We found this South American toad on a night walk during an amphibian survey in Yasuni National Park. The following day I let it leap a few times for the camera before it escaped back into the forest.

This leaf frog is normally considered a very rare species, but it has built up a large population in the Jatun Sacha Reserve. Large numbers of tadpoles inhabit a concrete water cistern under the toilet block.  Their usual breeding sites, pools of water trapped in fallen hollow trees, are few and far between.  I persuaded this individual to do a few jumps before releasing it back into the forest.

I was very pleased to find this stubfoot toad, as it was the first Andean Atelopus species I had seen since my first visits to Ecuador in the 1980s. Since then, most of the 25 Ecuadorian species have been driven close to extinction.

The last two clips show development of eggs and tadpoles

While they only occur in the Cordillera del Condor and are listed as endangered, we found a thriving population of these monkey frogs in some bushes surrounding a pond on a cattle farm. This species is likely to cope better with habitat destruction than most others, which are dependent on primary forest. We collected some nests to rear in the lab in Quito and I was able to obtain a sequence of stages of egg development.

I encountered this glass frog nest overhanging a forest stream in the Cordillera del Condor in the southern Ecuadorian Amazon. The frog fauna here is only recently being documented, but at the same time large areas of forest have been lost to mining and colonisation. Hence the future of this exceptionally biodiverse area is uncertain.”

Other Ecuadorian wildlife

Morley’s video portfolio covers a wide variety of other Ecuadorian wildlife. He has filmed creatures of all sizes, from millipedes and leafcutter ants to lizards, snakes and the very cute mouse opossum. We lead with a close-up of a millipede moving along a forest branch, showing its efficient locomotion.

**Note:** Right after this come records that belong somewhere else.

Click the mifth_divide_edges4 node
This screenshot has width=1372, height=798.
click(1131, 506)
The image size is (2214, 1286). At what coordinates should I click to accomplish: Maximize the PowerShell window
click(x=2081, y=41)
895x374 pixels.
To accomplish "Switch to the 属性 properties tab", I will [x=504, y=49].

Here’s a gallery of some more of Morley’s Ecuadorian rainforest wildlife footage. To play the video, just enlarge the image and click on the image info link in the gallery below.

Here are Morley’s stories from behind the camera, which reveal how he shot this video

“These whiptail lizards were basking in sun flecks on the forest floor on our study site in Yasuni National Park. But they were much too fast to catch until we found this one sleeping on a leaf at night. We took it back to the lab for photography before releasing it the following day at the same site. This clips shows the membrane closing over the eye.

We found this flat snake while carrying out a reptile and amphibian survey in Yasuni National Park. It was coiled in a tangle of bromeliads.

I came across this small mouse opossum while looking for frogs at night in a remote part of the Ecuadorian Amazon. It remained quite still while I set up the camera and lights to film it.

Ecuador is rich in insect and invertebrate species

Warm wet weather had provoked a mass emergence of Pierid butterflies in a muddy area of an oilfield surrounded by rainforest.

This trail of leafcutter ants was conveniently close to the Yasuni Research Station in the Ecuadorian Amazon. One day I noticed them carrying yellow flowers so I quickly ran back for  the camera and took this series off shots.

I found this spider spinning its cocoon on a moonlit night in the rainforest during a visit to Jatun Sacha Reserve in the Ecuadorian Amazon.  Many invertebrates and amphibians hide during the full moon but I noticed several of these spiders actively spinning.

Lantern flies are one of my favourite invertebrates, but I have only seen them occasionally. The lights of the research station attracted this one, so I was able to get some studio shots before releasing it.”